Politik erfordert Intelligenz, Durchhaltekraft (siehe "Aussitzen"), Eitelkeit und (etwas) Charakter, keine Promotion. Konrad Adenauer, einer der Größten, hat sein zweites juristisches Staatsexamen gerade mal mit "ausreichend" bestanden, und Gerhard Schröder kann sich nur mit der Ehrendoktorwürde schmücken. Aus beiden ist viel geworden. Amerikanische und britische Regierungschefs haben sowieso keinen Ph.D. oder D.Phil.

Karl-Theodor zu Guttenberg darf man eine gute Portion IQ, Standfestigkeit und Selbstliebe bescheinigen. Die Sache mit dem Charakter wollen wir in postmodernen Zeiten (anything goes) nicht so eng sehen. Stattdessen halten wir es mit der Kanzlerin, die bekanntlich einen Minister, keinen Gelehrten wollte. Und neuerdings mit Neelie Kroes, der EU-Kommissarin mit Zuständigkeit fürs Digitale, die "KT" zum Berater für Internetfreiheit erhoben hat, und zwar mit der Maßgabe, dass sie "keine Heilige, sondern Talente" wolle.

Die deutschen Medien haben auf die Ernennung mit der üblichen Empörung reagiert; die sei "unsensibel und grotesk", meint etwa der Kommentator der Süddeutschen Zeitung. Dieser Reflex ist mit dem gebotenen Nachdruck zu geißeln. Die Anglos gehen in solchen Fällen viel pragmatischer vor. In England sind große Safecracker von Sicherheitsfirmen und Scotland Yard angeheuert worden – nach der Devise It takes a thief to catch a thief, etwa: Die Jungs wissen es am besten.
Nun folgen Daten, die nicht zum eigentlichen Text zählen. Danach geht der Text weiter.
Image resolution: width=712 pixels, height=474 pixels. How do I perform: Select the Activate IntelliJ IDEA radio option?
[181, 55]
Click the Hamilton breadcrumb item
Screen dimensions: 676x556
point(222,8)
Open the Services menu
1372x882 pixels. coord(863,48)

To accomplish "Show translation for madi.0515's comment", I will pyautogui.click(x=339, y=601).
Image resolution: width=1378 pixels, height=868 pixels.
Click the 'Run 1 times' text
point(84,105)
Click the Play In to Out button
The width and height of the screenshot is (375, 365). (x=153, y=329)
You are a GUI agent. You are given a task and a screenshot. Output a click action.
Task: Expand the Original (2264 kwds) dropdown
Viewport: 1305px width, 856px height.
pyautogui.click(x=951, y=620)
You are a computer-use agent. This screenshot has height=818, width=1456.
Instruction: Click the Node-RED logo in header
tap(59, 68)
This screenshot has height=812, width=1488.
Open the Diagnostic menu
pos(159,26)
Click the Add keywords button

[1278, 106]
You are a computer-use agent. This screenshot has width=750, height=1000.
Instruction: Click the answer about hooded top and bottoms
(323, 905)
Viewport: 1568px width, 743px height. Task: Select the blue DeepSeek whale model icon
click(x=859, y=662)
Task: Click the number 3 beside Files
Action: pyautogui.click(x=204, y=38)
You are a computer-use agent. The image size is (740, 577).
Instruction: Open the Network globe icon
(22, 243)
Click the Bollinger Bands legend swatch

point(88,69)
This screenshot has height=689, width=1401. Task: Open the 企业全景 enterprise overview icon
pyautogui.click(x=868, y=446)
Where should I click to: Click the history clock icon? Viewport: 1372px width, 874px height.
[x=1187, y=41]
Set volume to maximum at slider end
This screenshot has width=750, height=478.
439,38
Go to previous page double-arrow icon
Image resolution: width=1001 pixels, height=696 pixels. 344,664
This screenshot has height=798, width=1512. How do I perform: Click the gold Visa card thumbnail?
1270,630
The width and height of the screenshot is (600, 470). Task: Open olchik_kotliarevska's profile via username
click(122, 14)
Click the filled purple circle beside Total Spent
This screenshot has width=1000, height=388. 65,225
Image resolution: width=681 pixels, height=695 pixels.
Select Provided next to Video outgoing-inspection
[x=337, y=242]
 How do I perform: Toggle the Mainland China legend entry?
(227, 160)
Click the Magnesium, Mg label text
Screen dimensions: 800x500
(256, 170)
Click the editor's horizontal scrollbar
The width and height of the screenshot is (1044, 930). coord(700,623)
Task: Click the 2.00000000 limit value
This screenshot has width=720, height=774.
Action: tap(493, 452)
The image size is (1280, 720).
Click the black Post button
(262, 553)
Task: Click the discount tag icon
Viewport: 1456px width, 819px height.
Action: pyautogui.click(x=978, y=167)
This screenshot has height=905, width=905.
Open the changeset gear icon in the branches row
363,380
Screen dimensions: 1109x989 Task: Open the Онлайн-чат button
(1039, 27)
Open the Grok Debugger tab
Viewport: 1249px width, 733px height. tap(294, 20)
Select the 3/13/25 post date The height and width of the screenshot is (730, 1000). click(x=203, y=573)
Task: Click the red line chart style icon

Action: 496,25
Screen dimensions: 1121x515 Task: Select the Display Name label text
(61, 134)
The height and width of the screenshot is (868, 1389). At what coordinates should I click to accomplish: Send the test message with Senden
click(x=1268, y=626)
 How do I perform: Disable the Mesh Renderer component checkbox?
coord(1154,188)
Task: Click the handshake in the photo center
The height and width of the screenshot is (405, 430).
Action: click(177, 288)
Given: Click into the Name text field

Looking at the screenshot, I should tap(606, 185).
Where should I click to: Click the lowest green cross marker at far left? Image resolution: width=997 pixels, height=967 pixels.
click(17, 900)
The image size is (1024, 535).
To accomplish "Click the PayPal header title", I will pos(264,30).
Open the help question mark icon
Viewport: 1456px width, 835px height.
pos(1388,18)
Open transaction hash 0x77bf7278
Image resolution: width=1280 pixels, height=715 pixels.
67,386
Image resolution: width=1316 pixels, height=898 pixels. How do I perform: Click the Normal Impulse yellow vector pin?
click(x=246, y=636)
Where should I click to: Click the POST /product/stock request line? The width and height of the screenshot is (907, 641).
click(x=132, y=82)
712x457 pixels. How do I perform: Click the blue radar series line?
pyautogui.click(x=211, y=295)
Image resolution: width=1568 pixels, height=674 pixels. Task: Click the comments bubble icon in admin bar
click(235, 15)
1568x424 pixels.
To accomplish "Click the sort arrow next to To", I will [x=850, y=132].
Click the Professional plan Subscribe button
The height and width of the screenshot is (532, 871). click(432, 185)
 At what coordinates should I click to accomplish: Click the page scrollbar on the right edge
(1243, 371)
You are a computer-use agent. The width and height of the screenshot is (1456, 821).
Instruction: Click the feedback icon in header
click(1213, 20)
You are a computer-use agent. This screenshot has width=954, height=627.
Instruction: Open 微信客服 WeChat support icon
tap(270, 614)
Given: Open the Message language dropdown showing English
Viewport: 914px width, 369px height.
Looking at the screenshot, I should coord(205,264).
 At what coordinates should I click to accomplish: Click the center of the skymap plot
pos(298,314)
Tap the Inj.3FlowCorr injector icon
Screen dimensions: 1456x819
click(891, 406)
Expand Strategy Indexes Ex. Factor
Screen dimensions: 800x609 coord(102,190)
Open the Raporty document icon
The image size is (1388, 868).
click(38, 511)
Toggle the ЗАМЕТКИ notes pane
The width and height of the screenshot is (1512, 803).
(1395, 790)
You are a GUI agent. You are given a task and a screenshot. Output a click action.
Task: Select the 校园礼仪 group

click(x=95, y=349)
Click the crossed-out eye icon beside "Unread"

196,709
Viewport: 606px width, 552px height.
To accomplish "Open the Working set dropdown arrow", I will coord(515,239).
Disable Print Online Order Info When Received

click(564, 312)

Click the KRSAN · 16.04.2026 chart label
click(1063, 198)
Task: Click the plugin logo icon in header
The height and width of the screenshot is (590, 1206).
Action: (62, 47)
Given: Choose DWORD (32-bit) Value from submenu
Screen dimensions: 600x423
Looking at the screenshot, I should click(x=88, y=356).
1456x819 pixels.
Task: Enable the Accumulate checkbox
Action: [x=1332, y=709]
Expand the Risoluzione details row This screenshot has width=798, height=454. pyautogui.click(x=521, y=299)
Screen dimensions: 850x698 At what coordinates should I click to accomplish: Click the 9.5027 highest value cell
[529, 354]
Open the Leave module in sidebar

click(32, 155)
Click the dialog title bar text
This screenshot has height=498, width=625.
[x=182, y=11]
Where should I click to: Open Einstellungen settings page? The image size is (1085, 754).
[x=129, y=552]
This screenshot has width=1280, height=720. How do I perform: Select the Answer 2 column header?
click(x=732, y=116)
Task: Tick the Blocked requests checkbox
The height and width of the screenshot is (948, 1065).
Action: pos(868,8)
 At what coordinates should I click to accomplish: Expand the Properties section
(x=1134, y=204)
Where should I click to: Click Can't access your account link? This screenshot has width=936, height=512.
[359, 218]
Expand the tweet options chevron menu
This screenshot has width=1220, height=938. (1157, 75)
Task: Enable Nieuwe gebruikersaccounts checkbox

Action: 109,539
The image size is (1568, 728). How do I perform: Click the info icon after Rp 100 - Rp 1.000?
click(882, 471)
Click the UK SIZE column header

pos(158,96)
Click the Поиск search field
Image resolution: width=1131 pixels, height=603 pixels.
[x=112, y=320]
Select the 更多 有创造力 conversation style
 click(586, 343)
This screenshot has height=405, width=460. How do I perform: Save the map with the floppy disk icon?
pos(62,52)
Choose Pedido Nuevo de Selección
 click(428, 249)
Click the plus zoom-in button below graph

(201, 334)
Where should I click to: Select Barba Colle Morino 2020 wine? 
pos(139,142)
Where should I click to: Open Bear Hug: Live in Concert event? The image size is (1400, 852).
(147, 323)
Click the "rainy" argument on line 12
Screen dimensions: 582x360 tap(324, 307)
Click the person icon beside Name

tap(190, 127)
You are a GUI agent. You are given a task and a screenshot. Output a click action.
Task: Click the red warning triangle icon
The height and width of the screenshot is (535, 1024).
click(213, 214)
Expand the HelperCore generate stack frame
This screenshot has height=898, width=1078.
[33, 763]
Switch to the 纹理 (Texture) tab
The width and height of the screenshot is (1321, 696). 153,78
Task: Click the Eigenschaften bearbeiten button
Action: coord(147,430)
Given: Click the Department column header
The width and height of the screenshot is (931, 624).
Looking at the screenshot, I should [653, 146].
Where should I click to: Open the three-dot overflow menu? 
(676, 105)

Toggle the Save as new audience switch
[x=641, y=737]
In den USA haben die Dienste Top-Hacker engagiert, um zu lernen, wo die Lücken im System klaffen. Denken wir an den Filmhit Catch Me If You Can, in dem Leonardo DiCaprio den echten Frank Abagnale spielt, der mit falschen Schecks Millionen abgeräumt hatte, bevor er vom FBI angestellt wurde.

In diesem pragmatischen Sinne kann man die EU-Kommissarin nur loben. Guttenberg hat im Laufe seiner Promotionsarbeit fleißig und kreativ im Netz gearbeitet. Er weiß, wie man Quellen anzapft und mit Datenträgern hantiert; 80 sind’s immerhin gewesen. Als Opfer von GuttenPlag weiß er auch, wie es ist, "wenn man persönlich der Macht des Internet ausgesetzt" ist.

Kurzum: Er ist die ideale Besetzung für einen Job, in dem er die "Grenzen der Internetfreiheit" auszuloten gedenkt. Gelingt es ihm, ein paar Pflöcke einzuschlagen, werden ihm andere Dottores dankbar sein. Er spricht auch echt gut Englisch, die Lingua franca der Digitalwelt, was man von vielen seiner CSU-Kollegen nicht behaupten kann.

Neelie Kroes hat demnach einen guten Griff getan. Die anderen EU-Kommissare mögen ihr folgen. Der Wettbewerbskommissar sollte sich aus der Wirtschaft Spezialisten für Preisabsprachen holen. Der Binnenmarktskommissar sollte Leute ernennen, welche die nationale Praxis interner Marktabschottung beherrschen. Der Mann für Steuern und Betrugsbekämpfung holt sich Berater, die Erfahrung in Hinterziehung und Unterschleif haben.

Die EU würde so besser, effizienter und gerechter. Deshalb wollen wir Frau Kroes beglückwünschen. Ihr feines Gespür für Talente sollte ihren Kollegen Beispiel und Ansporn sein. Auch freuen wir uns, immer wieder von "KT" zu hören.